Anyone who works in retail will support this assertion.
If you work in the food service industry, you are in a deeper circle of hell than I, in which people send back the plate of food that they’ve already finished because it’s “not what I ordered” and ask for extra sides of ranch for no other reason than the fact that they feel better if there are at least twelve ounces of ranch within a five foot radius of their body at any given time. You win.
The retail world, however, has its own woes. Let me break down a few of the miseries I experience on a daily basis, and maybe, on your next shopping excursion, you will realize that your friendly sales associate would actually rather go all bath salts on your ass than dig through a perfectly folded pile for a size medium that you definitely cannot squeeze into.
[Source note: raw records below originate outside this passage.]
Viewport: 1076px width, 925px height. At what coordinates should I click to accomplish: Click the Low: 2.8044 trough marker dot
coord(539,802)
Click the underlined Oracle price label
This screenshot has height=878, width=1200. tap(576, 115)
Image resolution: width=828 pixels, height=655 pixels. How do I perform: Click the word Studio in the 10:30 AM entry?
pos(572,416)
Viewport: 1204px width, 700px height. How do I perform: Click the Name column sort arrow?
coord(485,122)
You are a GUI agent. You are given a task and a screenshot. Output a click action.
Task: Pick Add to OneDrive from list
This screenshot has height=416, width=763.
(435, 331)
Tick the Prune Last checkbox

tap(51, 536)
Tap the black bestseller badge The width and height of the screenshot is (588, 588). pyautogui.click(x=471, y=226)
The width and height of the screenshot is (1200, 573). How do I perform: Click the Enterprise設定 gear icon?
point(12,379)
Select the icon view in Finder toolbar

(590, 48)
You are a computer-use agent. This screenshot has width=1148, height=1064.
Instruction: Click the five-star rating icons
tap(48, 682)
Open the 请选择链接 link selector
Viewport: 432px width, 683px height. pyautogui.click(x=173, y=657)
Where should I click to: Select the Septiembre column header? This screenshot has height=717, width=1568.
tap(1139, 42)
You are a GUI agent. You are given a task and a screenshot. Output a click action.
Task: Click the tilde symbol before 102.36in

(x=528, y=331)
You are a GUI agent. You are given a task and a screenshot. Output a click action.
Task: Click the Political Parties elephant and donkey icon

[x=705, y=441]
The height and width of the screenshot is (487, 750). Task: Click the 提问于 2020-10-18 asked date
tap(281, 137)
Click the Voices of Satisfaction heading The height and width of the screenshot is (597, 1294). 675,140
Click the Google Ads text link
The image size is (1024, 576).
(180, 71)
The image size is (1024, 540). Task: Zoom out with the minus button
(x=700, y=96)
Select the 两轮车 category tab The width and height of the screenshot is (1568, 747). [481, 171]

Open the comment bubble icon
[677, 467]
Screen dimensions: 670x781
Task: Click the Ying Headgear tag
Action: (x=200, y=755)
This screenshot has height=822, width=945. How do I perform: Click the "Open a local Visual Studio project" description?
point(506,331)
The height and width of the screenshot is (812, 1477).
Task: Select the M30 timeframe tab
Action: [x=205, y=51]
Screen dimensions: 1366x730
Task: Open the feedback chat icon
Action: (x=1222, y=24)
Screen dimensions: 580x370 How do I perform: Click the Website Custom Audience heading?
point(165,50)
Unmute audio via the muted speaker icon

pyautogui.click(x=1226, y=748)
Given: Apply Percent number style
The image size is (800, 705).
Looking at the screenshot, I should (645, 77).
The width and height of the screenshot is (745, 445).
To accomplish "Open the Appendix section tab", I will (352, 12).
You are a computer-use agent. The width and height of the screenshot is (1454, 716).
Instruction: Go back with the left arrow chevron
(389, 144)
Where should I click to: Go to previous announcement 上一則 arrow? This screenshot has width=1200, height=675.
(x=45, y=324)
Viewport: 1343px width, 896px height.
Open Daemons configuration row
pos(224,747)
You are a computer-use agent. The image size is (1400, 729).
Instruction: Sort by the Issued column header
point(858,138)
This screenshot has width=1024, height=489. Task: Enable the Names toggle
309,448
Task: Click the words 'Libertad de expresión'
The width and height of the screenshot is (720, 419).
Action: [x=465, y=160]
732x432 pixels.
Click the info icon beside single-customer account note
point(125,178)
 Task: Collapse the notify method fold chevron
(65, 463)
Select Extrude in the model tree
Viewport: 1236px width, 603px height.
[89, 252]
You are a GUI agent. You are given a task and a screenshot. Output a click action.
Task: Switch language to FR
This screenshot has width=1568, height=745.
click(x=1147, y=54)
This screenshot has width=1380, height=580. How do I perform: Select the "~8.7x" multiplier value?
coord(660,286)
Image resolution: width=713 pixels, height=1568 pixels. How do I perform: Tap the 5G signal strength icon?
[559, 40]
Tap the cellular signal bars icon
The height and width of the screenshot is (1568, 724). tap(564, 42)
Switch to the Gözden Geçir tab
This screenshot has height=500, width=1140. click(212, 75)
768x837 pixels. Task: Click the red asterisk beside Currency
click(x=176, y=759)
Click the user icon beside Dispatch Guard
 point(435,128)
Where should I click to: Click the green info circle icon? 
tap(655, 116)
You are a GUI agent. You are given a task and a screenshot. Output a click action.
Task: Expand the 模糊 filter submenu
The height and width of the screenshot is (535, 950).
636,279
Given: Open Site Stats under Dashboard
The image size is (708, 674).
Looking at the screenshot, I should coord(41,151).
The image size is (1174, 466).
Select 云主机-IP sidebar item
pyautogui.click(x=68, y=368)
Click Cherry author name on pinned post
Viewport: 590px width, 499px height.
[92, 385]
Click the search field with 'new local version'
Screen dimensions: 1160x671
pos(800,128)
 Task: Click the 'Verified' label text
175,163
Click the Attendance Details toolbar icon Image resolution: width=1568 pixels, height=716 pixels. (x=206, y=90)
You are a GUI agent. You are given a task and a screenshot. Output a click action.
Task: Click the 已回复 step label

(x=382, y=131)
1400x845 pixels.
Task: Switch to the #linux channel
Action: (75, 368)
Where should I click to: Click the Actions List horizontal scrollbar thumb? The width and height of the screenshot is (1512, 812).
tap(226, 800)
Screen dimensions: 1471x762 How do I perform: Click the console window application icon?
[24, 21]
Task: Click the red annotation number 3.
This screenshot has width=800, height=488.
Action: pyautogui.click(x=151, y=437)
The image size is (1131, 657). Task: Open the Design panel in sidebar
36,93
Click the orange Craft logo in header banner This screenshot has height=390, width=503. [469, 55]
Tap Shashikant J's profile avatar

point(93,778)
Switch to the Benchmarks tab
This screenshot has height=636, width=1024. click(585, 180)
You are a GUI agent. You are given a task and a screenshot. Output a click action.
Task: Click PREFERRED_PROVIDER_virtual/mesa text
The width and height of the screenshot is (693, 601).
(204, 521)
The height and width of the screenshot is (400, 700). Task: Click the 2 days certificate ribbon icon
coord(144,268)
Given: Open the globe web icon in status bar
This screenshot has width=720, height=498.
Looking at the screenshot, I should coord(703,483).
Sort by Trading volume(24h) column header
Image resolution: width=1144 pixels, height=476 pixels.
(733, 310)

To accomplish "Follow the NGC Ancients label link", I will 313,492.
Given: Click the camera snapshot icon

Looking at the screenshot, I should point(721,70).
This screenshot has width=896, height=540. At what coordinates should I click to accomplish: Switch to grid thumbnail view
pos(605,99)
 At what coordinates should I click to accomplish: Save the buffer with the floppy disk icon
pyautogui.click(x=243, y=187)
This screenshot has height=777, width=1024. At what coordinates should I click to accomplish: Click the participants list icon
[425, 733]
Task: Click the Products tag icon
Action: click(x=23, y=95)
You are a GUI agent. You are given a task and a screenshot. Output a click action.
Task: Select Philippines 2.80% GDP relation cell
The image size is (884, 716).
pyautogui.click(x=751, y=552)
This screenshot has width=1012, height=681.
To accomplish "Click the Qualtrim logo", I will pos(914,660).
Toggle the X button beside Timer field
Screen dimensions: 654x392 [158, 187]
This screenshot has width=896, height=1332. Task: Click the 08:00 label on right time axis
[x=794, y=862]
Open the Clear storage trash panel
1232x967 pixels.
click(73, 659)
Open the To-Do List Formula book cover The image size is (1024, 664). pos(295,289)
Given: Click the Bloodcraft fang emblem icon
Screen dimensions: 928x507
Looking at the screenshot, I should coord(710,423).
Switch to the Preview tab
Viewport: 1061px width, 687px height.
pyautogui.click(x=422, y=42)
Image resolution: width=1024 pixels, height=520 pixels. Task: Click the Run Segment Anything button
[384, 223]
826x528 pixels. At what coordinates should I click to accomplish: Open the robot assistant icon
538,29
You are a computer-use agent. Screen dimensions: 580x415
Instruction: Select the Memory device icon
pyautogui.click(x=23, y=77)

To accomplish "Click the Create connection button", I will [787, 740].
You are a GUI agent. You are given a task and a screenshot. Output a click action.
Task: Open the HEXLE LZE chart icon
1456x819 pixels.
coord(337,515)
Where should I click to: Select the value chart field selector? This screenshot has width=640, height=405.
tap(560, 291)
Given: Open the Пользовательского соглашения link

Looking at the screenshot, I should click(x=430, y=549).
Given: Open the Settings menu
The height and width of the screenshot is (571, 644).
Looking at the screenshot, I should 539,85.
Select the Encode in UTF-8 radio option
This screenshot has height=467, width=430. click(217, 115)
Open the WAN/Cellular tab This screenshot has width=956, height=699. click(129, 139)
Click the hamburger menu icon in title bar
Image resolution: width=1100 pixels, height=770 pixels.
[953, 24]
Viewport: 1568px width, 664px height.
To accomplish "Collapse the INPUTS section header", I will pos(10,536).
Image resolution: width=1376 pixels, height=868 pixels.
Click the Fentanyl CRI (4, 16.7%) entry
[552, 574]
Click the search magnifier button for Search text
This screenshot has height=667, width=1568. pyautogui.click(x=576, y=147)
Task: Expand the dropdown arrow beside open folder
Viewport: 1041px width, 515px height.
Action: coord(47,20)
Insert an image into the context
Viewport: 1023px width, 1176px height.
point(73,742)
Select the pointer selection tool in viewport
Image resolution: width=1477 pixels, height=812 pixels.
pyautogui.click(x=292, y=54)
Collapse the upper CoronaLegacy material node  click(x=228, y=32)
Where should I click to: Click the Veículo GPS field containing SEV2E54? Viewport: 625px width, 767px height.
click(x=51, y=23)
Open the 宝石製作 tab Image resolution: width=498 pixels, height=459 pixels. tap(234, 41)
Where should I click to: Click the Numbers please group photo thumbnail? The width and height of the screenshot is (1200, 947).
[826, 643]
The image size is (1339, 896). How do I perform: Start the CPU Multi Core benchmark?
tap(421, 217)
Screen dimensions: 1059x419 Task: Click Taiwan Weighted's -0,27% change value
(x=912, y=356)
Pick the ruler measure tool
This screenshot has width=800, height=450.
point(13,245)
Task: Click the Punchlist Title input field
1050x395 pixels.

Upon entering the store, I am obligated to greet you. “Hey there, how are you doing today?” could either be a genuine enquiry or a segue into informing you about the new merchandise we just put out. I’m not asking you to be my blood brother or to babysit my dog while I’m on vacation; I’m just asking a simple question. I may be small, but my vocal cords are mighty, and I know you heard me. Continuing past me as if I didn’t exist – much less asked you about your current state of being – is rude and automatically guarantees that I will tell you the least-flattering pair of shorts you try on “Looks great!” Take that, fat ass; all you had to do was say hi.
Now I happen to work in a store that specializes in jeans. We sell other shit too, but we are in the jeans business, and the well-made jeans business at that. Well-made, brand-name jeans are expensive. The jeans you bought at Old Navy that give you saggy Mom Butt and accentuate your fupa are the opposite of well-made and are falling apart for that reason. When you come up to me and ask, “Are these really $99?” and I reply with the affirmative, don’t look at me like I’m a founding father of the KKK. It wasn’t me, I didn’t do it, it’s not my fault. “Can you afford $100 jeans?” you ask me condescendingly. Fucking of course not, you moron, that’s why I work here and get the discount. If we had such a problem selling the jeans at their full price, this store probably wouldn’t be here and they would’ve replaced us with a Gymboree months ago. Quit yer bitchin and either try a pair on or get out of my way: I have board folding to do.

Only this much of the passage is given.